Blake and I had just made our way straight from the formal living room’s soft cream colored shag carpeted floor that Grandmama had thrown together on the floor. There was always the option of sleeping in their guest bedroom on the queen-sized bed, but why do that when you could sleep you’re your cousin on the other end of the house on a pallet on the floor next to the kitchen.
It had been a late night that night for me and Blake, but I guess Grandmamma didn’t need to know about that. When the old pocket door slid shut and the lights were turned out, that didn’t mean we went to sleep right away. The living room was one of those rooms where the rarely played piano, white long drapes over the windows, Blake and Michael’s mom’s wedding portrait was on the wall and photos of my parent’s wedding were on the coffee table and stiff sit and you’re in trouble furniture were kept.
That morning, Michael was already out in the garage helping Granddaddy change the oil and put a new belt on his riding mower.
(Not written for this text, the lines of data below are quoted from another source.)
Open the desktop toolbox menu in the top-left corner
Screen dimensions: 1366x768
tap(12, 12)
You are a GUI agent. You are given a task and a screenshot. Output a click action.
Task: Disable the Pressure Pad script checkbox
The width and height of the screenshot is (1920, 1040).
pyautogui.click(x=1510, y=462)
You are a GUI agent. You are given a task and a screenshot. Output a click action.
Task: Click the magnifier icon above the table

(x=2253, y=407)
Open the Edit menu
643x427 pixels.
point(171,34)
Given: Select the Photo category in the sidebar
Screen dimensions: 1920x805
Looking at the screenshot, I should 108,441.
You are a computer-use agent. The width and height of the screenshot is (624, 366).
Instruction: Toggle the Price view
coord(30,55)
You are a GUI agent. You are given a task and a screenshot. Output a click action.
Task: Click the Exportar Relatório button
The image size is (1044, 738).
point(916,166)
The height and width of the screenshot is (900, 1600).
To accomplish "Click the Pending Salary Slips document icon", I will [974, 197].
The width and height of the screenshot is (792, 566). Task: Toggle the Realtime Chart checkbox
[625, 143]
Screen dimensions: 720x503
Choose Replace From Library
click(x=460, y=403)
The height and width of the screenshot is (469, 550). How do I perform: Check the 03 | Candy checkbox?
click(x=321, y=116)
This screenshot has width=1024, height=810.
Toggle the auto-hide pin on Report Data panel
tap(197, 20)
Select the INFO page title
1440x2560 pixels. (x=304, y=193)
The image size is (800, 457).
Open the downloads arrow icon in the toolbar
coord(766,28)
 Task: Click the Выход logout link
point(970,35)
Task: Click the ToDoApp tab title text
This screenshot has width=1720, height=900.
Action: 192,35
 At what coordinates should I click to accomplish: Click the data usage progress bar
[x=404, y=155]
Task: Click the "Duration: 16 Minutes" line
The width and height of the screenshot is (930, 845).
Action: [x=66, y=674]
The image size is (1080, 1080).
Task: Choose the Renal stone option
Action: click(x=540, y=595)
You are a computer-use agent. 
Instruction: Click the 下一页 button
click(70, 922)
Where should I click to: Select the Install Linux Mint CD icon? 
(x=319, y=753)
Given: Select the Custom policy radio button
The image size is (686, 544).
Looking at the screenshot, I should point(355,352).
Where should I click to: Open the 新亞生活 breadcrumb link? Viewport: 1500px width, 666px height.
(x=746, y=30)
Michael was more mechanically gifted than the two of us, but to me learning to put a new belt on Granddaddy’s V-Twin engine riding lawn mower was not something I was particularly interested in doing on my Saturday morning.
Michael was quick to get up early and leave me and Blake to sleep in when the sun was just barley starting to come up. I guess he got up when Granddaddy could be heard stirring around and coughing in the kitchen. I would put my pillow over my ears to not hear the hacking and to try and sleep-in. Everyone could hear the microwave door slam shut as the old man grabbed his cup of hot water out to make his first cup of instant coffee.